Aldonza: (speaking into cell phone) Yes, Mom, I'm perfectly aware of what I'm doing. (pauses) Look. I'm a grown fox. I can take care of myself, okay? (pauses) I understand that you're worried, but still....(pauses) Please, Mom. I know what I'm doing, and I always watch my tail....**RRRGGHH**....and I will always be sure to....***RRRGH***...
(Aldonza glances downward with a pained expression on her face. Directly below her is Ash's Kingler, and it has her tail shut in one of its huge pincers)
Aldonza: (laughs nervously) Nothing, Mom. A Kingler had a hold on my tail, that's all. (pauses) It's basically a really, really, REALLY huge crab with very huge claws....(pauses)....Are you saying that just to stop talking to me? (pauses) Oh, okay. I understand. G'night, mom. Call you tomorrow. (switches off the cell phone)
(Aldonza sets the cellphone down, gulps down the fruit juice, and glares down at the Kingler)
Aldonza: (angrily) Let go of my tail.
Kingler: (clicks) <---You said you always watched your tail, didn't you?--->
Aldonza: (angrily) That was NOT what I meant! Let go, or----(pauses; stops to think) Hey, wait a second. What am I doing talking to you? I mean, I actually understand what you're saying!
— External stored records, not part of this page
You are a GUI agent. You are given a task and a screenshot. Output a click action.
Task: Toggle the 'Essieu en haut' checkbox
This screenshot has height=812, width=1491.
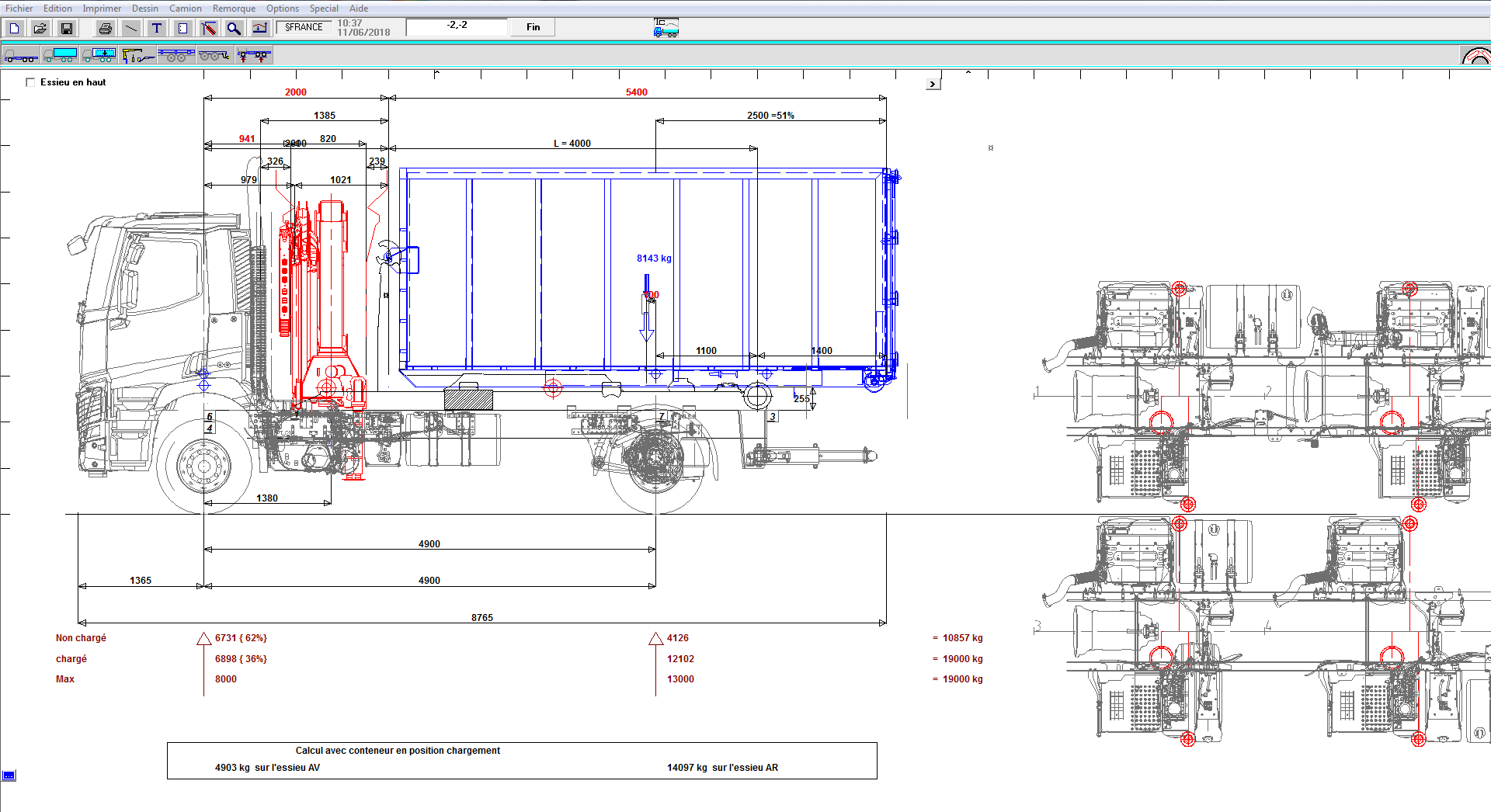31,82
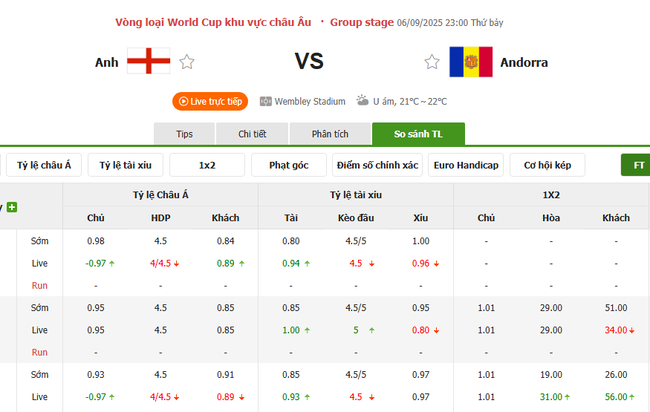Open Điểm số chính xác odds

pos(376,165)
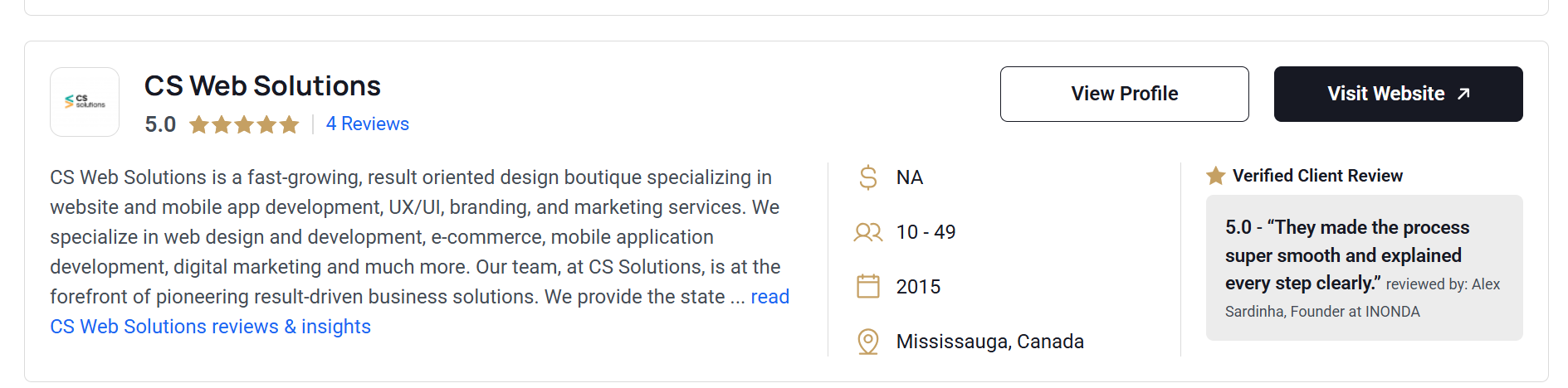Screen dimensions: 1568x388
Task: Click the dollar sign pricing icon
Action: 868,177
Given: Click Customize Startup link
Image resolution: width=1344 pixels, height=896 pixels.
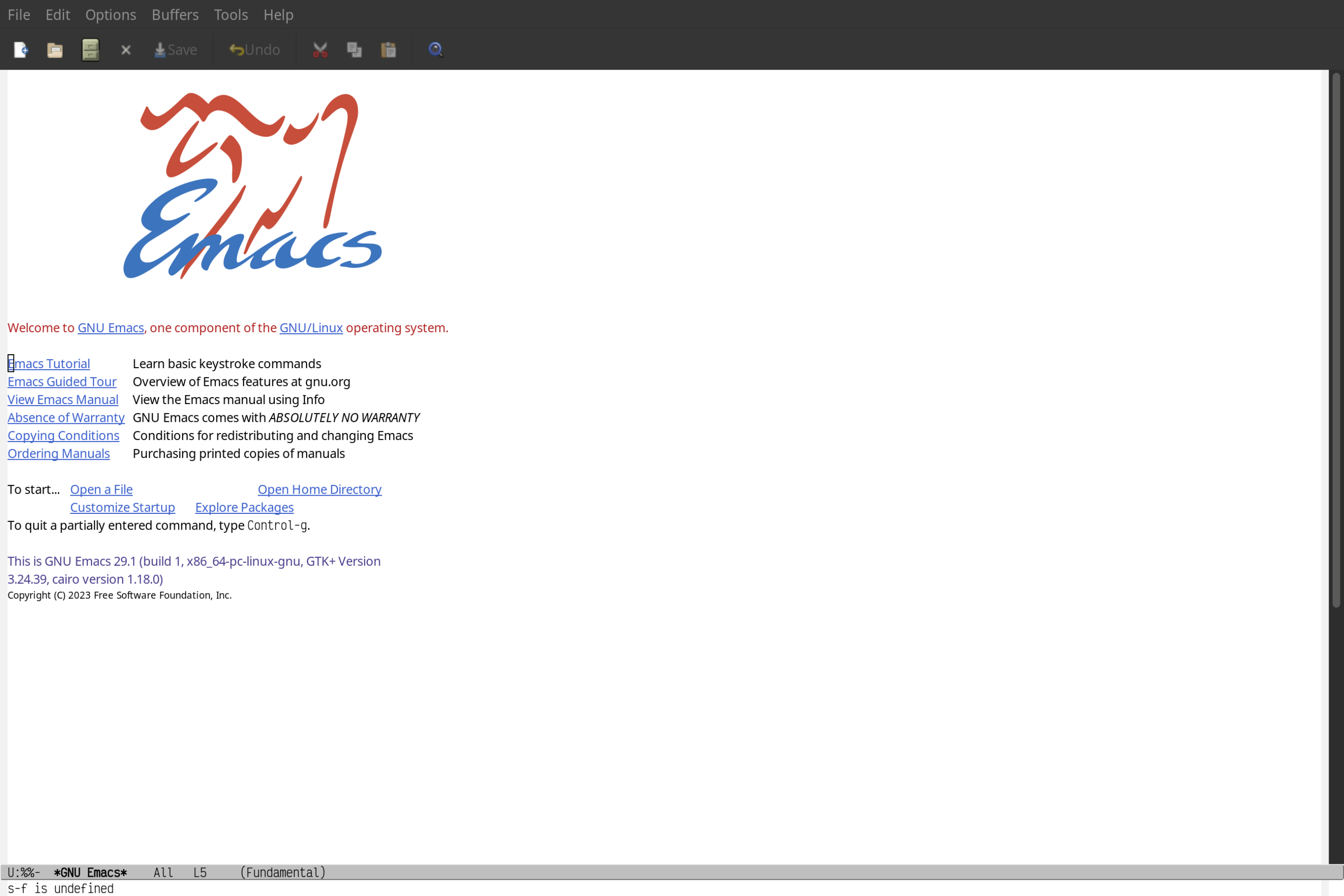Looking at the screenshot, I should [122, 507].
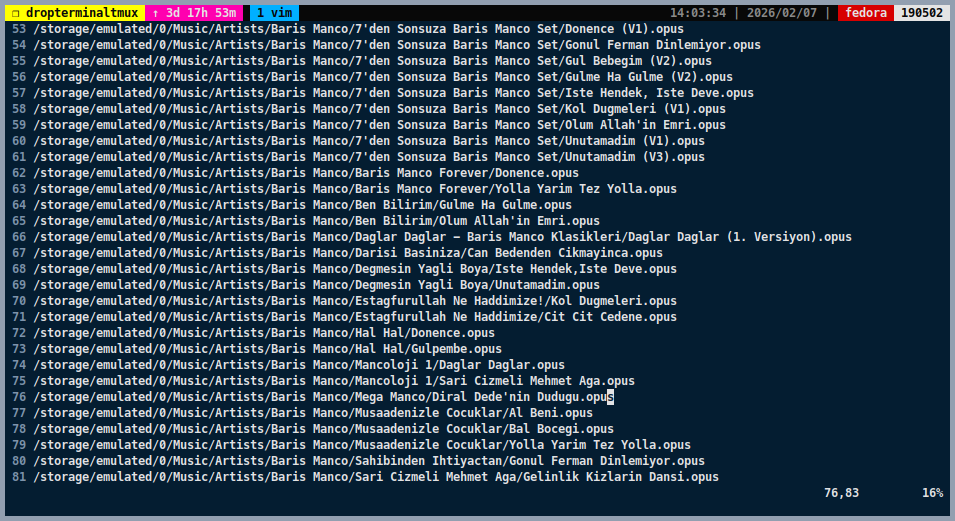This screenshot has width=955, height=521.
Task: Select the '1 vim' tmux window tab
Action: (272, 13)
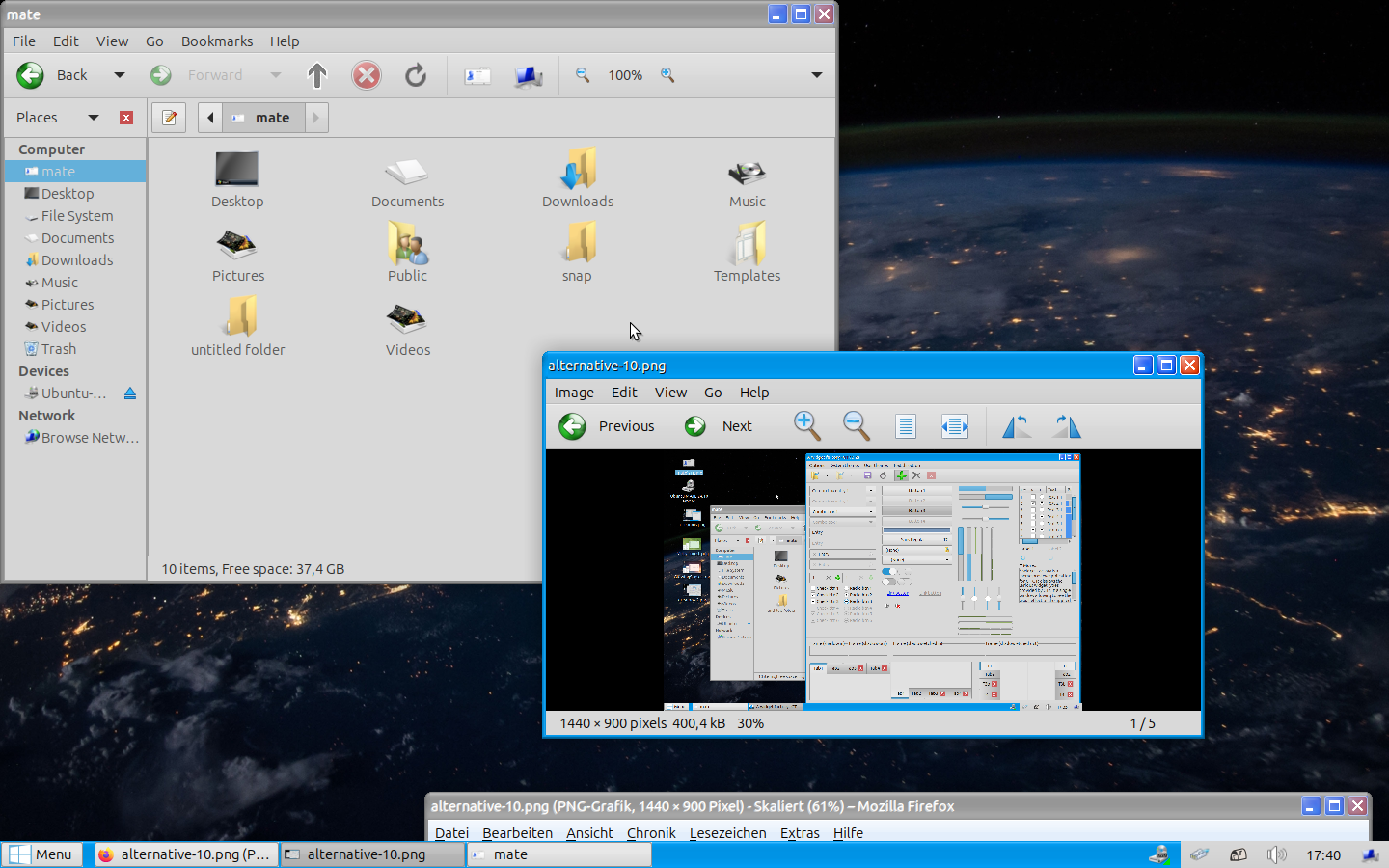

Kingler: (clicks; releases her tail) <---Not very many do. Probably something to do with that show you like that Bayleef told me about.--->
(Aldonza is about to retort, but she then pauses to reflect on what Kingler just said.)
Aldonza: Wait a second. There's a Bayleef here, too?
Kingler: (clicks) <---Basically all the Pokemon that belong to my trainer.--->
Aldonza: (looks out the corners of her eyes, then refocuses on Kingler) You'd better hide somewhere, Kingler. Curtis and the others might get suspicious if they see you. One of my friends already tried to use Pikachu to get something to eat.
Kingler: (clicks) <---Whatever.---> (walks sideways into the bushes and disappears)
Aldonza: (calls after it) You have a mean sense of humor, you know that?
(No response. Aldonza yawns and stretches, then takes her cell phone and empty glass and walks back inside. She walks downstairs and into the living room, hoping to catch something good on television. She takes the remote and flicks on the television, then collapses against one of the five sofas in the massive living room.)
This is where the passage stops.